Tidak ada umat yang bangkit tanpa memiliki fondasi kokoh yang menjadi arah perjuangannya. Sejarah membuktikan bahwa syarat utama kebangkitan sebuah bangsa bukan terletak pada kekuatan senjata atau kelimpahan harta, melainkan pada keberadaan prinsip-prinsip hidup yang benar, yang dipahami dan diimani oleh masyarakatnya.

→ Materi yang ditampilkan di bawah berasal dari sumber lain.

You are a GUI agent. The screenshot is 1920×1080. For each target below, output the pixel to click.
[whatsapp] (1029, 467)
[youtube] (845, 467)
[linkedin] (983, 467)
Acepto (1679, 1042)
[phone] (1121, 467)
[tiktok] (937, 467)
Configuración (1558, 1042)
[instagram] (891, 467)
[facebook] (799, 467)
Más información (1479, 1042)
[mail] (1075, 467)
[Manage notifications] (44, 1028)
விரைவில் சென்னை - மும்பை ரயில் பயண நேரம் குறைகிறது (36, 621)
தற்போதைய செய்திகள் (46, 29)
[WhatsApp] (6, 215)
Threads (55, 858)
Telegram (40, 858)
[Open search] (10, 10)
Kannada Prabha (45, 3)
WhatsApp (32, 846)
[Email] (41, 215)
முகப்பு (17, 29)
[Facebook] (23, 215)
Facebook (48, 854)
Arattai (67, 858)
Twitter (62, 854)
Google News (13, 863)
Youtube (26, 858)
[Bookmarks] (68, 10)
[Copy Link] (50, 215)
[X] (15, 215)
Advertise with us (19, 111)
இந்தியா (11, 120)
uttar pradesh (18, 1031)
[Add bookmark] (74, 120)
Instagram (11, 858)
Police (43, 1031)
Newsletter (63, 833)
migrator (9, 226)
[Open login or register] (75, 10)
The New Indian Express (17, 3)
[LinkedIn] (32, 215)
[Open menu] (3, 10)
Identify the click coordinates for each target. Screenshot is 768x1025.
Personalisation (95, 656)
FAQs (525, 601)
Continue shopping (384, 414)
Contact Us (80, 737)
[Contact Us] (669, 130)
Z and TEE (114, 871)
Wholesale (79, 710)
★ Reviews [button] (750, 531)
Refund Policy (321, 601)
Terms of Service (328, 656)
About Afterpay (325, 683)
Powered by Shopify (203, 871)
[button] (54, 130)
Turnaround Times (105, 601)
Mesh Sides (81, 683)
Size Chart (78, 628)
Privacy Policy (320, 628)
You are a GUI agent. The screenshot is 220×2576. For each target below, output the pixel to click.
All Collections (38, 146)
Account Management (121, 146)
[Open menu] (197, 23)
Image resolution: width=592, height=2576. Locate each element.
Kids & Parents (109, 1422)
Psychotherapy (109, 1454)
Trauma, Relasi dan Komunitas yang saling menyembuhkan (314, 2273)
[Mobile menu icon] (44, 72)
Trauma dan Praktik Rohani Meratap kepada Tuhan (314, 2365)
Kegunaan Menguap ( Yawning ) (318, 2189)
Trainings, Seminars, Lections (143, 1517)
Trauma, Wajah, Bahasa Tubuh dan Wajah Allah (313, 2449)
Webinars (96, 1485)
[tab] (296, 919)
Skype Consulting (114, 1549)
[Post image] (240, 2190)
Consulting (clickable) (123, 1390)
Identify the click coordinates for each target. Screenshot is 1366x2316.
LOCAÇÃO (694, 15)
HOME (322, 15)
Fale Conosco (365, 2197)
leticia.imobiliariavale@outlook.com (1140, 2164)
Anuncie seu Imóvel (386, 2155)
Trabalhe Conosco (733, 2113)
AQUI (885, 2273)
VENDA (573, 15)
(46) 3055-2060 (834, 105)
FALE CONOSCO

Dalam karya monumentalnya “Syahadat Kedua”, Ayatullah Muhammad Baqir Sadr menjelaskan dengan tajam bahwa kebangkitan hakiki umat Islam sangat bergantung pada tiga unsur utama: pertama, adanya ajaran yang benar; kedua, pemahaman umat terhadap ajaran tersebut; dan ketiga, keimanan mereka yang kokoh terhadapnya. Umat Islam, kata beliau, sebenarnya tidak kekurangan ajaran dan keimanan. Yang hilang adalah unsur yang ketiga: pemahaman mendalam terhadap ajaran Islam itu sendiri.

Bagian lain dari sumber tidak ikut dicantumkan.